Lian, gadis modern, mati kesetrum gara-gara kesal membaca novel kolosal. Ia terbangun sebagai Selir An, tokoh wanita malang yang ditindas suaminya yang gila kekuasaan. Namun Lian tak sama dengan Selir An asli—ia bisa melihat kilasan masa depan dan mendengar pikiran orang, sementara orang tulus justru bisa mendengar suara hatinya tanpa ia sadari. Setiap ia membatin pedas atau konyol, ada saja yang tercengang karena mendengarnya jelas. Dengan mulut blak-blakan, kepintaran mendadak, dan kekuatan aneh itu, Lian mengubah jalan cerita. Dari selir buangan, ia perlahan menemukan jodoh sejatinya di luar istana.

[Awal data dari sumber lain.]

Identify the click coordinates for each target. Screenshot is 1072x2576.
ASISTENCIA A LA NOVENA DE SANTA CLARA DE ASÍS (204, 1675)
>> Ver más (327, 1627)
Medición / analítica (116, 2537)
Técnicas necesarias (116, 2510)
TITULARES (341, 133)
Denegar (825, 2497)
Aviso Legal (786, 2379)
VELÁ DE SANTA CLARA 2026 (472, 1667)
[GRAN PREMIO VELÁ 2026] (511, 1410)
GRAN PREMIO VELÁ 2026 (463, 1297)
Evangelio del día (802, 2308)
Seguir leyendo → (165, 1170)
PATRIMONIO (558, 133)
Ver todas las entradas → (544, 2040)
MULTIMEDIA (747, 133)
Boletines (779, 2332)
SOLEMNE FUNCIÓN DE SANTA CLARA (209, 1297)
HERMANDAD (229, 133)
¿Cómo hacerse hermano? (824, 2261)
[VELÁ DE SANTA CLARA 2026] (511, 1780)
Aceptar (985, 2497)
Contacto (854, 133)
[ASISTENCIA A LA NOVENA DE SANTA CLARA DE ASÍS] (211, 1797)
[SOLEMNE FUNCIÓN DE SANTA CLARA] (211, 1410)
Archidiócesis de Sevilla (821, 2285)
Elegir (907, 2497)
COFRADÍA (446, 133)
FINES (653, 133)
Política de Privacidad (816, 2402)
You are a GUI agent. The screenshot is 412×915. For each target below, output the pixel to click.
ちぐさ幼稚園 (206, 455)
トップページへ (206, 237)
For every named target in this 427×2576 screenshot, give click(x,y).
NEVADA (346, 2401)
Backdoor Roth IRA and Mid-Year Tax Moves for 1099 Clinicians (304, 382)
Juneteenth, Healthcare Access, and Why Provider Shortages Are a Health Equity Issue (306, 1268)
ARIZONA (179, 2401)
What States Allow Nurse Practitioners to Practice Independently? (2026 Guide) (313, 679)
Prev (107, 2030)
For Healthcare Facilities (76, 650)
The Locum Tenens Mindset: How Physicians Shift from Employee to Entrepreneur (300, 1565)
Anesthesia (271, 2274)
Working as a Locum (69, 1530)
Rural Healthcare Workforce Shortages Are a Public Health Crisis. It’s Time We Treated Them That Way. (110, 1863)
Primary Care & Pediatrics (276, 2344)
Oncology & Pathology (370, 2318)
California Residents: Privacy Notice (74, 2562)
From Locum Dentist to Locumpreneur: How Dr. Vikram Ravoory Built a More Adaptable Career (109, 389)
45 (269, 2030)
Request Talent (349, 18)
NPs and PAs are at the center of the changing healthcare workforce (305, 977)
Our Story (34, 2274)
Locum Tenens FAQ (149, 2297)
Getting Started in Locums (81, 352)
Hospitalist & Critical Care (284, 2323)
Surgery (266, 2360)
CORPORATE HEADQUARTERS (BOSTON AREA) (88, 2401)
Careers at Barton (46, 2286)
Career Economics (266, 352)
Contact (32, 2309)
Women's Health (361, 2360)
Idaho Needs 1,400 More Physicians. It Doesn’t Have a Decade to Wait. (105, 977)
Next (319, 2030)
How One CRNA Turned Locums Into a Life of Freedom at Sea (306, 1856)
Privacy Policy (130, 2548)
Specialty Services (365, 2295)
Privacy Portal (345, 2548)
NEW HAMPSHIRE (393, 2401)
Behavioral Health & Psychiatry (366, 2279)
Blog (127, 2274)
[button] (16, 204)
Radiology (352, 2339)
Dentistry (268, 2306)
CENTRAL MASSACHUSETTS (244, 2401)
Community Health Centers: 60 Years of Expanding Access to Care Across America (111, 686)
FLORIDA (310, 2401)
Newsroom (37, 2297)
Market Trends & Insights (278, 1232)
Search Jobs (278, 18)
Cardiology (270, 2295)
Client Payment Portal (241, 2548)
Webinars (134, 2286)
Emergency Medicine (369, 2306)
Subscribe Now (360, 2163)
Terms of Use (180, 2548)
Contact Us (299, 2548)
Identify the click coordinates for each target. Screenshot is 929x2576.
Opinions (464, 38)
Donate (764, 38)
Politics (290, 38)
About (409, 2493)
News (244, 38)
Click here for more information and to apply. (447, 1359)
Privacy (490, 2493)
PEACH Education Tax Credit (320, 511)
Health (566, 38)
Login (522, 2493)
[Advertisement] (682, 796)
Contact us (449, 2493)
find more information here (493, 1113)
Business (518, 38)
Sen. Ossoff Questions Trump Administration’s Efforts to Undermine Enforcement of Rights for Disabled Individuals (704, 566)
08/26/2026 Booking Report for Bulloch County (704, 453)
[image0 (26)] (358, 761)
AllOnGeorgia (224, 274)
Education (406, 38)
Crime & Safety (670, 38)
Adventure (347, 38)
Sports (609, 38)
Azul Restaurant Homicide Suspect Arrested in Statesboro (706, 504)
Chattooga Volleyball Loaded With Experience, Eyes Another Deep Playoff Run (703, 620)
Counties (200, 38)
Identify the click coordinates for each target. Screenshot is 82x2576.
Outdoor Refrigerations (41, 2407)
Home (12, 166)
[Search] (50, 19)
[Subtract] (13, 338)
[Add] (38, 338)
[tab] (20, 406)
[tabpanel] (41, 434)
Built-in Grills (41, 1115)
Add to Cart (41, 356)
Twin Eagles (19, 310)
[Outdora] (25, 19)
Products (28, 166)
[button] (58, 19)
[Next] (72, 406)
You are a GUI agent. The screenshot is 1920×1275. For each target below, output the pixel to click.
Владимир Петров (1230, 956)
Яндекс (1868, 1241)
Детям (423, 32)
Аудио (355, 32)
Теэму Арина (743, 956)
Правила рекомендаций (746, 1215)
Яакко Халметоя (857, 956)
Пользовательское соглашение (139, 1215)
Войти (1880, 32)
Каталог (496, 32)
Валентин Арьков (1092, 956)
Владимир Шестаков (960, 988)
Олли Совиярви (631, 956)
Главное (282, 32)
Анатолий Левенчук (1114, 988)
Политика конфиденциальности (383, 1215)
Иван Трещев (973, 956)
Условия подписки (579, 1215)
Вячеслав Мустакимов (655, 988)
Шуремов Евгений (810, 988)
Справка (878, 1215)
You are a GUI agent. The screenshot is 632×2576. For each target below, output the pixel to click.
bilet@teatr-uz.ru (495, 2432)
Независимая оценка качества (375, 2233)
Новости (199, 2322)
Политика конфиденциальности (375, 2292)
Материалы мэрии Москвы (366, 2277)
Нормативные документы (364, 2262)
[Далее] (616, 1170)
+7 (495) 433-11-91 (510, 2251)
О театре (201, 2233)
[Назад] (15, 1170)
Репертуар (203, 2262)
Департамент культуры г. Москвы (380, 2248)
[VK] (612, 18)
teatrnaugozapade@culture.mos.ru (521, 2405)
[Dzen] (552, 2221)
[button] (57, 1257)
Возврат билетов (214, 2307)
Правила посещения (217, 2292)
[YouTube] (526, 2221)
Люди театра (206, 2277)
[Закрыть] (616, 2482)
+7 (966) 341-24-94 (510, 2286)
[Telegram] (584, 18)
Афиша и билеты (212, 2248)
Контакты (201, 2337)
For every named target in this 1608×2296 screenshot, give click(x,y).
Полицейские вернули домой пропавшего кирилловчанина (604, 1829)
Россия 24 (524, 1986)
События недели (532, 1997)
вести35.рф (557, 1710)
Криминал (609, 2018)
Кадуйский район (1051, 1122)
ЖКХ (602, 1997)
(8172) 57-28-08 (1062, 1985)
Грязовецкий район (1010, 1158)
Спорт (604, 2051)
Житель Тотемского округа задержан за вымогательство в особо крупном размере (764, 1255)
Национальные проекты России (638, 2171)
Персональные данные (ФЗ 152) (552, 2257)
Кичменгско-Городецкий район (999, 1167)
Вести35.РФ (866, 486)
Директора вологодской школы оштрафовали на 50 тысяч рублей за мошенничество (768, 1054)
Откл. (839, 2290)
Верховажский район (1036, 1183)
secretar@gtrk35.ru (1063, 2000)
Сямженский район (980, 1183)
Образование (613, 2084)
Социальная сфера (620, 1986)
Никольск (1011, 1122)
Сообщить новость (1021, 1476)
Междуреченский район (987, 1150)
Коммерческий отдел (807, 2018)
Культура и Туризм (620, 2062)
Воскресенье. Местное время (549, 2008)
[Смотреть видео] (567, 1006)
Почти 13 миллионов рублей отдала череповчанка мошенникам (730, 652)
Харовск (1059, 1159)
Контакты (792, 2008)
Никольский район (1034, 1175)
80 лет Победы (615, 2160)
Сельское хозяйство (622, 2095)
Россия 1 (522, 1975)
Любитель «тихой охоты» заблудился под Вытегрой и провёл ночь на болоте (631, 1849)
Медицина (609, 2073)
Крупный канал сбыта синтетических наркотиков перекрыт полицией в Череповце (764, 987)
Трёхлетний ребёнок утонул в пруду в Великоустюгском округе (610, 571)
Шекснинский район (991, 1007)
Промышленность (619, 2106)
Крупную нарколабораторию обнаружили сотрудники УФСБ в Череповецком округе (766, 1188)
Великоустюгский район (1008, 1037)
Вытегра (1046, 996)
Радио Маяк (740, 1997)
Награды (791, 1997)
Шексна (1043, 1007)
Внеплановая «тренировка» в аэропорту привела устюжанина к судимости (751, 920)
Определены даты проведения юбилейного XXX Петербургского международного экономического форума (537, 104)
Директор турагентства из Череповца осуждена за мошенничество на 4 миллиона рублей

ayo ikuti kisahnya, dan temukan keseruan dan kelucuan di dalamnya
Karya ini diterbitkan atas izin NovelToon inda, isi konten hanyalah pandangan pribadi pembuatnya, tidak mewakili NovelToon sendiri
Bab 32
Angin malam mengguncang jendela gudang yang reyot. Lian masih duduk bersandar, matanya menerawang kosong. Yuyan sudah tertidur dengan kepala menempel pada karung beras, sementara Feng Xuan duduk bersila di pojok, menajamkan pedangnya dengan gerakan lambat namun penuh tekanan.
Namun benak Lian tidak bisa tenang. Bayangan Chen Yun melawan penjaga bayangan masih terpatri jelas. Setiap kilatan pedang, setiap teriakan yang ia dengar sebelum meninggalkan tempat itu, menusuk hatinya.
"Kalau dia mati karena aku… aku tidak akan memaafkan diriku sendiri." Suara hati itu bergetar, meski Lian tidak sadar jika Feng Xuan menatapnya sebentar dengan tatapan penuh pemahaman.
Tak lama, pintu gudang berderit pelan. Lian refleks berdiri, jarinya sudah siap melempar jarum perak. Namun yang masuk hanyalah Liu Ning, dengan pakaian berantakan dan wajah penuh keringat.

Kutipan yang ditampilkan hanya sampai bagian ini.